## Instructions for the task
Look below for the line that has "This screenshot has width=392, height=284."; output exactly from it through the line that has "Given: Click Mike Brearley's 8 drawn cell", and leave the pictures out.
*** Material for the task ***
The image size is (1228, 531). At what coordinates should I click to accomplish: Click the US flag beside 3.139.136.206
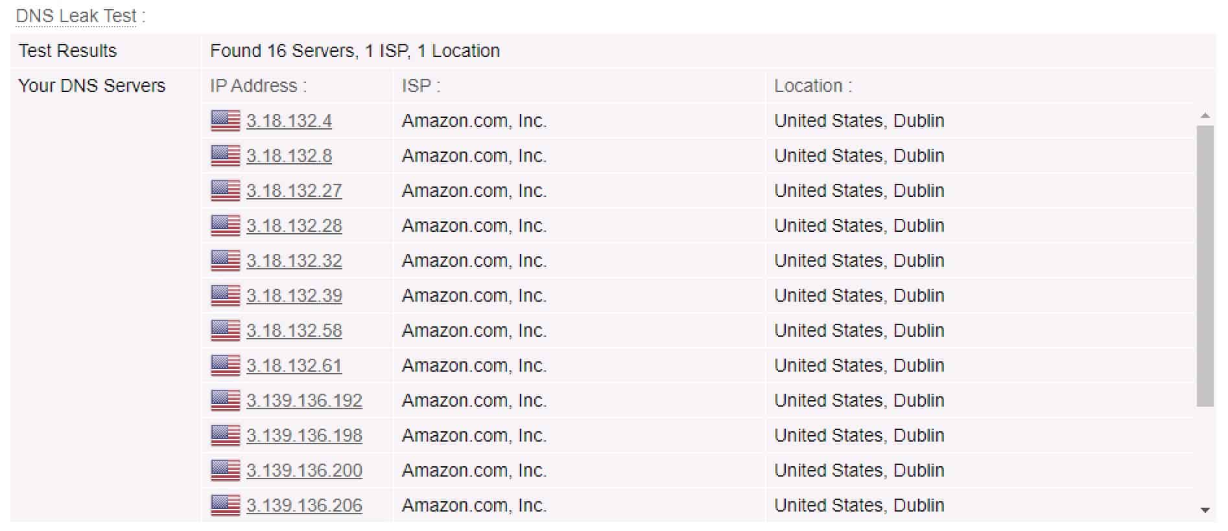tap(226, 506)
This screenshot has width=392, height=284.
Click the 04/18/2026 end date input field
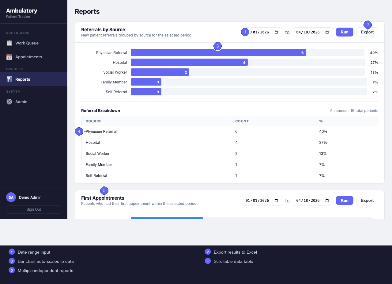tap(309, 32)
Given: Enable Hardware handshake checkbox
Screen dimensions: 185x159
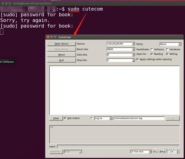Looking at the screenshot, I should [167, 50].
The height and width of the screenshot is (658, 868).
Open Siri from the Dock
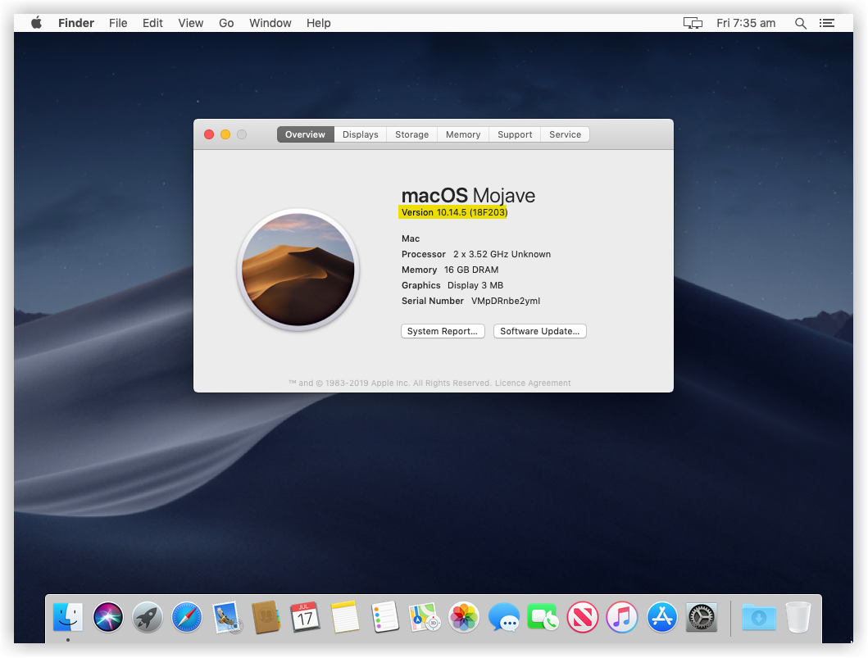[108, 617]
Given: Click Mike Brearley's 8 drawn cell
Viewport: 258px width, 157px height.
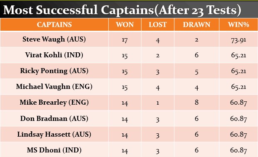Looking at the screenshot, I should point(196,103).
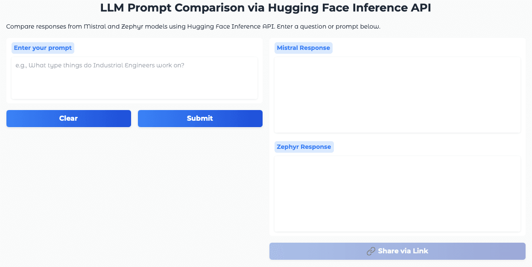532x267 pixels.
Task: Click the right responses card container
Action: [x=397, y=136]
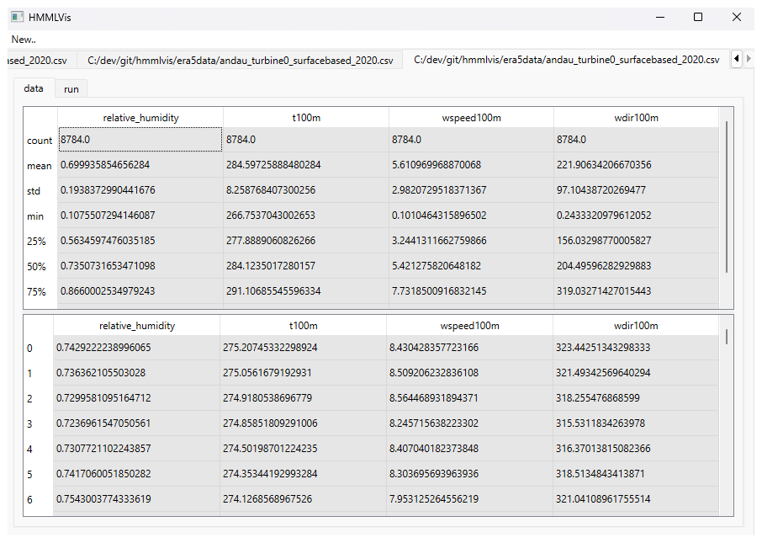Click wspeed100m column header in statistics table
The height and width of the screenshot is (543, 762).
[x=471, y=118]
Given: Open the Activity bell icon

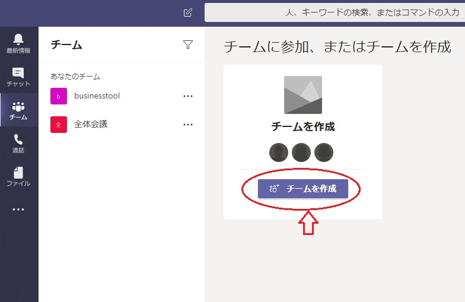Looking at the screenshot, I should coord(18,43).
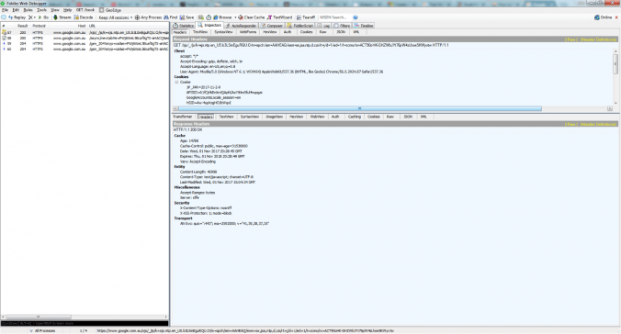Click the Save sessions icon
This screenshot has width=621, height=334.
[182, 17]
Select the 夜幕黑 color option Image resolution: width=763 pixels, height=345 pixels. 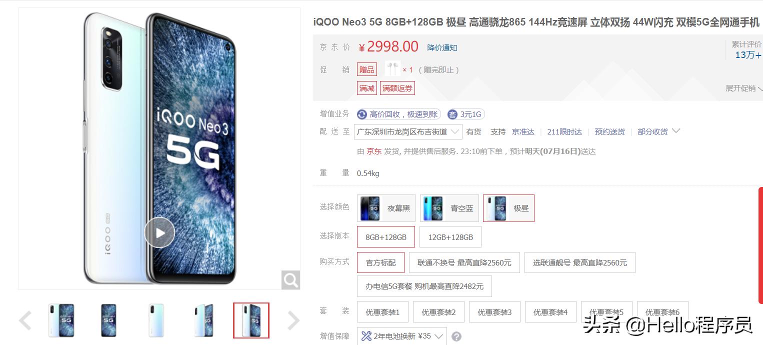tap(386, 208)
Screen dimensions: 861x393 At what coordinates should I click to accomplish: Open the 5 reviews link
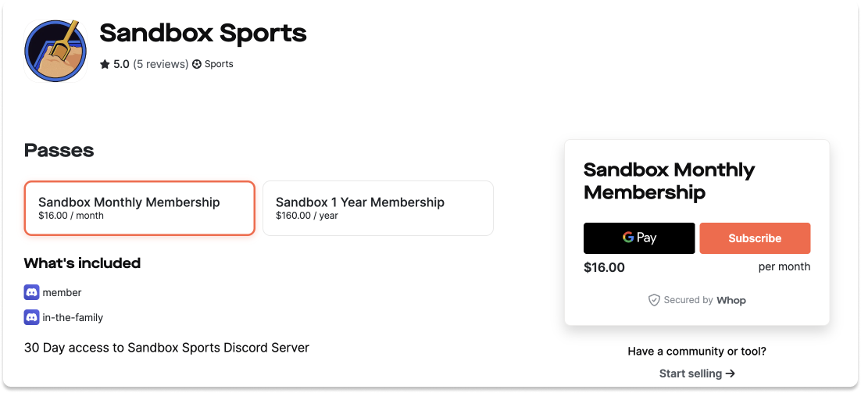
*** End of Material for the task ***
## Output for this exercise
This screenshot has width=392, height=284.
Click the 04/18/2026 end date input field
tap(309, 32)
Given: Enable Hardware handshake checkbox
Screen dimensions: 185x159
Looking at the screenshot, I should [167, 50].
The height and width of the screenshot is (658, 868).
Open Siri from the Dock
[108, 617]
Given: Click Mike Brearley's 8 drawn cell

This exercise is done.